Histórias de vidas migrantes

 22/07/2006

Roberto acredita que sua trajetória pode servir de exemplo a outros migrantes. "Muitos só precisam ver que é possível vencer aqui, que é a terra de muitas oportunidades", defende. Quando chegou de La Paz, foi difícil encontrar trabalho e ele quis voltar. "Mas, ao mesmo tempo, queria fazer as coisas darem certo aqui." Ele viveu na rua por um ano, período em que conheceu muitos brasileiros. "Aprendi muito com o povo daqui e entendi seu jeito de pensar. Vi que dava para sair daquela situação."

DADOS
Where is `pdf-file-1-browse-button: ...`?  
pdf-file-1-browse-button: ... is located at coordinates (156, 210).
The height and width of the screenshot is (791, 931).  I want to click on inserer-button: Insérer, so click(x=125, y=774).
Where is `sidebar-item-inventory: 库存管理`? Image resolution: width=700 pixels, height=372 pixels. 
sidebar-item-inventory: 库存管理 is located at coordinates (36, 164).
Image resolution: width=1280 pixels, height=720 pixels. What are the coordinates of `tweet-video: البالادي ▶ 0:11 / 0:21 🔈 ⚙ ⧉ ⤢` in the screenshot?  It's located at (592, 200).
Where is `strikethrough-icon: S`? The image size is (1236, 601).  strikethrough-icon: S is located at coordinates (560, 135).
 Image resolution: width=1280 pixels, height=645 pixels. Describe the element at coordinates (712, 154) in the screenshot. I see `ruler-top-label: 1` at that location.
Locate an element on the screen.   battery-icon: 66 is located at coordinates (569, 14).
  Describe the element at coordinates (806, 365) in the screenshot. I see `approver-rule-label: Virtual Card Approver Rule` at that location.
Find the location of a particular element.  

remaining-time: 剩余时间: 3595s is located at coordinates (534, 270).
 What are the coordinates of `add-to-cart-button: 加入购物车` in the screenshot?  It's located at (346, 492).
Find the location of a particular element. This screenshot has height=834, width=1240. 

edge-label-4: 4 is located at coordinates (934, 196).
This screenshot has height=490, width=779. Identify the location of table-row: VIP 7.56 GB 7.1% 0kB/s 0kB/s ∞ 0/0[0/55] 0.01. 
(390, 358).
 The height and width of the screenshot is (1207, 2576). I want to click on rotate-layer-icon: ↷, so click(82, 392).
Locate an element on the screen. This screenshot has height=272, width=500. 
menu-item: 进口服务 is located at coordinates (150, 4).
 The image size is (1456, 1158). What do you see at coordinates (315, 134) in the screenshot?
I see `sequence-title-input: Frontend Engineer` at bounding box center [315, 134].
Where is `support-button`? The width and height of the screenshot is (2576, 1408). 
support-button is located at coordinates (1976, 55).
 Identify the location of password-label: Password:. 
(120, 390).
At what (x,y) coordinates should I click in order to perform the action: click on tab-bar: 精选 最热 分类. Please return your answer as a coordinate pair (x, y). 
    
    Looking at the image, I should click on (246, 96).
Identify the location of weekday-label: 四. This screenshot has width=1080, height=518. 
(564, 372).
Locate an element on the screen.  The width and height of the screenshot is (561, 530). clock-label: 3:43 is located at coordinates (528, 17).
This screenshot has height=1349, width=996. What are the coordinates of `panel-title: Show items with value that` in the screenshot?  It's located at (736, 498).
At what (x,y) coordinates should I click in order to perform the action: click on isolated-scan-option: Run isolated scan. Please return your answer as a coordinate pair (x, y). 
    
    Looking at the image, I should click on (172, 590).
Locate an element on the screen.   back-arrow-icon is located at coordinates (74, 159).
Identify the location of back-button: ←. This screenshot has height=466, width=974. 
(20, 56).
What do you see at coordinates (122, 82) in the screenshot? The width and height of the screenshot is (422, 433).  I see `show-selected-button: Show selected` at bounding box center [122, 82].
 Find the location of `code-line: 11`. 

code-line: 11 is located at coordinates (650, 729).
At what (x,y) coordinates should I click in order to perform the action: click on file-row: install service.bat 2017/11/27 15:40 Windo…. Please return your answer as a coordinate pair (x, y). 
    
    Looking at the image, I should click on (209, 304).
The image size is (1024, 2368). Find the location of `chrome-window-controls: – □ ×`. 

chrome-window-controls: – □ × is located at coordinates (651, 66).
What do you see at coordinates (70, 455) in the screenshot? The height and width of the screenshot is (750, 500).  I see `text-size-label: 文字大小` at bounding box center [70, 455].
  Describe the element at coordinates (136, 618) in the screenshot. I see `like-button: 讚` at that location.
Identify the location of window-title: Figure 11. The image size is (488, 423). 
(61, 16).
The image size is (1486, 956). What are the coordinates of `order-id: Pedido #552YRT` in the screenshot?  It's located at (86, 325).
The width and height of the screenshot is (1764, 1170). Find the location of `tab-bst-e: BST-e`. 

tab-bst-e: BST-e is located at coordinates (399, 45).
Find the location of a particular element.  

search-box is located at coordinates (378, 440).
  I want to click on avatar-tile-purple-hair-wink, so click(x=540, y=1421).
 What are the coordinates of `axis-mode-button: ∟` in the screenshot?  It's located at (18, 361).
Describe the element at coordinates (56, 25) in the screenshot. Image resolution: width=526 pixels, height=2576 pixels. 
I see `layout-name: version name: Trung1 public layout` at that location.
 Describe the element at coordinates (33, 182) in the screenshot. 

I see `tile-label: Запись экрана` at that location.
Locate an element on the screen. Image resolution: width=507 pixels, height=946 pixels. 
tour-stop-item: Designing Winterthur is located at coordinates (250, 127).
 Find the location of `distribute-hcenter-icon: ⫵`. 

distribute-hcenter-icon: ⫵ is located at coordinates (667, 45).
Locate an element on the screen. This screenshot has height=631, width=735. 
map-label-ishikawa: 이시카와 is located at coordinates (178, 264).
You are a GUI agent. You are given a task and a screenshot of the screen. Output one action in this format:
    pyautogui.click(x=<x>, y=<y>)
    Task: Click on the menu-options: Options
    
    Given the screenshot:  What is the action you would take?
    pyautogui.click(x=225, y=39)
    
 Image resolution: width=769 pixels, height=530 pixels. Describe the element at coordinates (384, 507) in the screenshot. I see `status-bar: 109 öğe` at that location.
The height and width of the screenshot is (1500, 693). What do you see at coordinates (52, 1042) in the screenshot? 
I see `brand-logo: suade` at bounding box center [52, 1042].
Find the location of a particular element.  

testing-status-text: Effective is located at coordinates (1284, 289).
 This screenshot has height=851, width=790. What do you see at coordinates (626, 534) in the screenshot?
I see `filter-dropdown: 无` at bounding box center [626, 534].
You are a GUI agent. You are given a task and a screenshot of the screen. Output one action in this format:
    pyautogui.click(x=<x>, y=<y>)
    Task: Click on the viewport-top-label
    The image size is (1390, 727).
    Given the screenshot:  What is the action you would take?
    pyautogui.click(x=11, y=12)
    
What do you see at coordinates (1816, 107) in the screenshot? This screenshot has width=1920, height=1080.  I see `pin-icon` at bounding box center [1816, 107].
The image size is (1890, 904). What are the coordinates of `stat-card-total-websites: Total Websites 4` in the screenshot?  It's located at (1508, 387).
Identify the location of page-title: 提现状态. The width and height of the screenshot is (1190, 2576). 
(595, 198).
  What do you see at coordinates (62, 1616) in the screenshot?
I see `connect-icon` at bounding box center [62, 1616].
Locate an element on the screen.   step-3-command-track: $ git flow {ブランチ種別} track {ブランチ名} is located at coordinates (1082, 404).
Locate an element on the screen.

EXERCÍCIOS PROPOSTOS
1. Nas linhas que vêm depois do texto, reescreva o trecho que começa na linha que contém "coordinates (569, 14)." e termina na linha que contém "at (346, 492).", trocando "particular" por "specific" e mantendo o restante inalterado.
2. Dê continuidade ao texto sobre a trajetória de Roberto, começando logo após a última frase apresentada.

EXERCÍCIOS RESOLVIDOS
1.
Locate an element on the screen.   battery-icon: 66 is located at coordinates (569, 14).
  Describe the element at coordinates (806, 365) in the screenshot. I see `approver-rule-label: Virtual Card Approver Rule` at that location.
Find the location of a specific element.  

remaining-time: 剩余时间: 3595s is located at coordinates (534, 270).
 What are the coordinates of `add-to-cart-button: 加入购物车` in the screenshot?  It's located at (346, 492).

2.
Uma amiga baiana o ensinou tudo sobre costura e o fez encontrar sua vocação. Hoje, Roberto modela e costura roupas em uma grife de surfe. Trabalha oito horas por dia e é o único boliviano na empresa. Ganha, segundo ele, "o suficiente", o que dá para pagar a faculdade de moda que está cursando à noite e ainda ajudar sua filha brasileira. "Descobri que sou muito bom no que faço e quero continuar no ramo", admite, um pouco encabulado.

Mil outras histórias como a de Roberto se cruzam na praça. Nem todas elas com o mesmo final feliz. Boa parte dos homens e mulheres que visitam a Kantuta aos domingos trabalham mais de 12 horas por dia costurando em confecções, antes localizadas principalmente no bairro do Bom Retiro, mas que agora se espalham por toda a Grande São Paulo. Nelas, a maioria clandestinas, os trabalhadores ganham cerca de R$ 0,10 centavos por peça costurada, o que lhes confere, ao fim do mês, um salário de R$ 200 a R$ 300.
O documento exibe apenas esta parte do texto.